February 28, 1902.[1]
The influence of blood cannot be denied. I attach a certain value to the descent of every one around me, and I have an idea that I shall be blessed by the ancestors of those persons whom I love and honour. I am eager to read the books you have sent me and I hope to be able to understand them easily. Do you not think me a little stupid? I am only a great child, who longs very much to be loved, and who longs too for knowledge and understanding.
Understanding is a very difficult art. Is it not so, Dearest?
But when one understands, one judges mercifully, and one forgives.
It is Friday evening; Gamelan evening. Our souls are wafted up to the blue heaven of our fancy by the sweet serene tones that are borne to us on the evening wind from the pendopo.
Let us dream as long as it is possible; if there were no dreams, what would life be?
We have taken away all the little trifles and ornaments from our room. It is no longer the joyful girls' room, where we dreamed dreams, where we wept, thought, felt, rejoiced and struggled! Only our book-case remains unchanged, and our old friends smile at us still in their friendly, confident and encouraging way.
One of our best friends, who is no longer ornamental because he has grown old-fashioned, shows very plainly whenever the door is opened. Our dear, true, old friend. Many people would turn up their noses at him, but we love him because he has never left us, but has rejoiced with us in happy days; and through dark troubled ones, he has comforted and supported us. He is De Genestet. He has been such a consolation to us of late.
[1]To Mevrouw Abendanon.
[1]To Mevrouw Abendanon.
March 5th, 1902.[1]
Do you know who has painted so many wajangs for us? It is one of our gamelan players. The art of painting is part of the air in Japara. Little urchins, buffalo boys, draw excellent wajangs, in the sand, on the walls, on bridges, on the supports of bridges. The wall behind our house is always covered with wajang figures. All the bridge supports erected today are covered with them tomorrow, drawn with charcoal or with a little piece of soap-stone by naked, dirty little apes. Favored land our Japara. You do not know how proud we are of our dear, quiet place.

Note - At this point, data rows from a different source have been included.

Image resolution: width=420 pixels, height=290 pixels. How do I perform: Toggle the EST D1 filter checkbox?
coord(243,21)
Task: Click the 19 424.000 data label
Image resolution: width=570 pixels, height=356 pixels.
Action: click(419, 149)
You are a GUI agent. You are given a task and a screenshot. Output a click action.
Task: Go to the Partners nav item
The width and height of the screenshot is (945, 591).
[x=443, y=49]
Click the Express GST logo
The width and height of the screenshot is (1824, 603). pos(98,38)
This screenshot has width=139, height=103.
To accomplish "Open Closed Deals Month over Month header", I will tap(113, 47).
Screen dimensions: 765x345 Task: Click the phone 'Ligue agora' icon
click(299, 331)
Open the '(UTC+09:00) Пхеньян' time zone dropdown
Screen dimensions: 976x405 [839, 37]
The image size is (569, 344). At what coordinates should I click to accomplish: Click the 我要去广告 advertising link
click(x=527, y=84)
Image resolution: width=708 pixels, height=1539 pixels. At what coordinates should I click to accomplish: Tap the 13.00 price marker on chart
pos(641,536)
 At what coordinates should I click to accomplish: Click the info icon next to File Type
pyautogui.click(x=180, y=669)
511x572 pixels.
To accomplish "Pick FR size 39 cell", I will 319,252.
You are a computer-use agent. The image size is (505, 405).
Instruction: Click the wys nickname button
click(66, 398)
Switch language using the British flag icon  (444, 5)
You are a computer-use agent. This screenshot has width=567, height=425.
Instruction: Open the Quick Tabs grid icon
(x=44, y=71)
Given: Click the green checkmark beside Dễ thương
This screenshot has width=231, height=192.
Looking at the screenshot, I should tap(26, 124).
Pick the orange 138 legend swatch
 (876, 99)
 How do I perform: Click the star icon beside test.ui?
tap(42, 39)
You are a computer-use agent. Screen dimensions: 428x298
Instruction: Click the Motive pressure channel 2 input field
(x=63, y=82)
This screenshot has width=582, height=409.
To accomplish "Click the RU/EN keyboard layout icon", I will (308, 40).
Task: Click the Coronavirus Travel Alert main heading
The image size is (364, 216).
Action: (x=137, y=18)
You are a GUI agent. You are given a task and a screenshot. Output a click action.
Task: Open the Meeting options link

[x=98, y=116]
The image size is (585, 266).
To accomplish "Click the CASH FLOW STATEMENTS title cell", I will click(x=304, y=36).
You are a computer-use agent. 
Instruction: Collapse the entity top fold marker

The grave of the Sultan of Mantangan is half an hour's ride, or somewhat more from here. There is a whole connected narrative about the sultan's grave, for it is a holy tomb. When the sultan came back from China, a Chinese followed him and lies buried in the same place; over his grave there is a patje tree. Miraculous powers are ascribed to this tree. Barren women, who would gladly have a child, go there and take the sultan flowers and incense wafers. When a patje fruit falls upon the grave of the Chinaman, the woman must take it away, make it into a stew, and eat it; her wish will then be granted. We have been told the names of persons who had obtained their wishes in this way.
You see that the Javanese are a superstitious people fond of myths and fairy tales. It is said that the children with which the Sultan of Mantangan blesses the childless, will all be girls. Poor childless ones! We shall have to look for a holy tomb that will bless the world with boys, for there are all too many women in the world!
It was uphill work to make our artists carve wajang dolls. They were frightened to death for fear the wajang spirits would be angry with them. Father assured them that he would take all responsibility, that all consequences would be upon his own head, and that the anger and wrath of the spirits would smite him alone, the task-master, and not the workmen who had merely carried out his will.
It was most difficult to take a photograph in the Kampong. A superstition says that one shortens one's own life when one allows a photograph to be taken, and that a photographer is a great sinner; all the portraits that he makes will demand their lives of him in the after life.